### Image Recognition on MNIST using PyTorch Lightning

Demonstrating the elements of machine learning:

1) **E**xperience (Datasets and Dataloaders)<br>
2) **T**ask (Classifier Model)<br>
3) **P**erformance (Accuracy)<br>

**Experience:** <br>
We use MNIST dataset for this demo.
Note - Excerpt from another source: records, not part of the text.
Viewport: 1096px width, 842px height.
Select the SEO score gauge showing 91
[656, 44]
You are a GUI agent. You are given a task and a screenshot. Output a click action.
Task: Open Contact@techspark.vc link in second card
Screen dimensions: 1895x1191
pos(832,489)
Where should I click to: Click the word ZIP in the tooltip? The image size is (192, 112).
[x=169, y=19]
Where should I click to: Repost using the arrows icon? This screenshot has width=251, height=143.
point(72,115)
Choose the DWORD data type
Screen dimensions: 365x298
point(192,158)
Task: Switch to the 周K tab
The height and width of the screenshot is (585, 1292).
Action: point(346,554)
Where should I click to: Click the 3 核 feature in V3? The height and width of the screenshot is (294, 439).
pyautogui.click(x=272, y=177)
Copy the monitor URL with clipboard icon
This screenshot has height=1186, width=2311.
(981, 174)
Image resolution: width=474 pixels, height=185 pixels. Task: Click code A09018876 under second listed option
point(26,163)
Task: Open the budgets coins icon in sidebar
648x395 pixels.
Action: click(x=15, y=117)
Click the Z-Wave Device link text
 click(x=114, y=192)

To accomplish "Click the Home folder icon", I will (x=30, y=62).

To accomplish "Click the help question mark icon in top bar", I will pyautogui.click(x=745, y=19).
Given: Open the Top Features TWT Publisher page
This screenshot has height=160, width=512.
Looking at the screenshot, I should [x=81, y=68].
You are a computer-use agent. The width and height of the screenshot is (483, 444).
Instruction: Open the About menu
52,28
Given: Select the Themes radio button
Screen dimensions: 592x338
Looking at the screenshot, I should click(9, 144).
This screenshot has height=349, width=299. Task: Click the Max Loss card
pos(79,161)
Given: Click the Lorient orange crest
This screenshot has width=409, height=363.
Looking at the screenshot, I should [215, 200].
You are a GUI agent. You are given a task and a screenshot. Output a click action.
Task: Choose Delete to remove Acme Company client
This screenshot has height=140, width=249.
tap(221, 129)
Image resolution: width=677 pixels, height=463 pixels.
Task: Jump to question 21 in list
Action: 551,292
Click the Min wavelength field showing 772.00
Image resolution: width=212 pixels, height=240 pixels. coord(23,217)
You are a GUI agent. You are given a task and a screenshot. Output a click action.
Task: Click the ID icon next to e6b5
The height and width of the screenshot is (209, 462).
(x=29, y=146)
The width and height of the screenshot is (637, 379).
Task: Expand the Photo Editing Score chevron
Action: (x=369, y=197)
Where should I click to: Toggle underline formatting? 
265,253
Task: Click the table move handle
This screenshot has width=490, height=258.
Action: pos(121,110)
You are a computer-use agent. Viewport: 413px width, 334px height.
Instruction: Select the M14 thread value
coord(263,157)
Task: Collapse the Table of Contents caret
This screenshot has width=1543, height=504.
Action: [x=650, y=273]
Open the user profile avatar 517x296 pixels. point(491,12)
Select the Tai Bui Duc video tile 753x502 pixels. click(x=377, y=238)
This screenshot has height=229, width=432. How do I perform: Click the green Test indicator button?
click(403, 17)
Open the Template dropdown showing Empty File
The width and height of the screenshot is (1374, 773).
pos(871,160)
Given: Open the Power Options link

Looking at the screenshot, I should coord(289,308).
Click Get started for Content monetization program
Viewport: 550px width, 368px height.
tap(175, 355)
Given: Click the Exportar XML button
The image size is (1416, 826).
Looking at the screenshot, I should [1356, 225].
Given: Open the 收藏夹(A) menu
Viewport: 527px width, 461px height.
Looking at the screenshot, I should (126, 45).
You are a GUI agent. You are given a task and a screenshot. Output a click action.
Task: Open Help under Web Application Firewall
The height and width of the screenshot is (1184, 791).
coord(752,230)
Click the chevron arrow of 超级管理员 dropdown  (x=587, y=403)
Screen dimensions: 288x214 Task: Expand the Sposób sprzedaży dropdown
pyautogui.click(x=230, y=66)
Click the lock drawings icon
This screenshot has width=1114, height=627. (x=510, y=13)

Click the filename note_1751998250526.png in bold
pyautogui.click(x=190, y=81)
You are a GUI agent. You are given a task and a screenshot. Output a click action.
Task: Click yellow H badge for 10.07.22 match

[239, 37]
MNIST is made of 28x28 images of handwritten digits, `0` to `9`. The train split has 60,000 images and the test split has 10,000 images. Images are all gray-scale.

**Task:**<br>
Our task is to classify the images into 10 classes. We use ResNet18 model from torchvision.models. The ResNet18 first convolutional layer (`conv1`) is modified to accept a single channel input. The number of classes is set to 10.

**Performance:**<br>
We use accuracy metric to evaluate the performance of our model on the test split. `torchmetrics.functional.accuracy`  calculates the accuracy.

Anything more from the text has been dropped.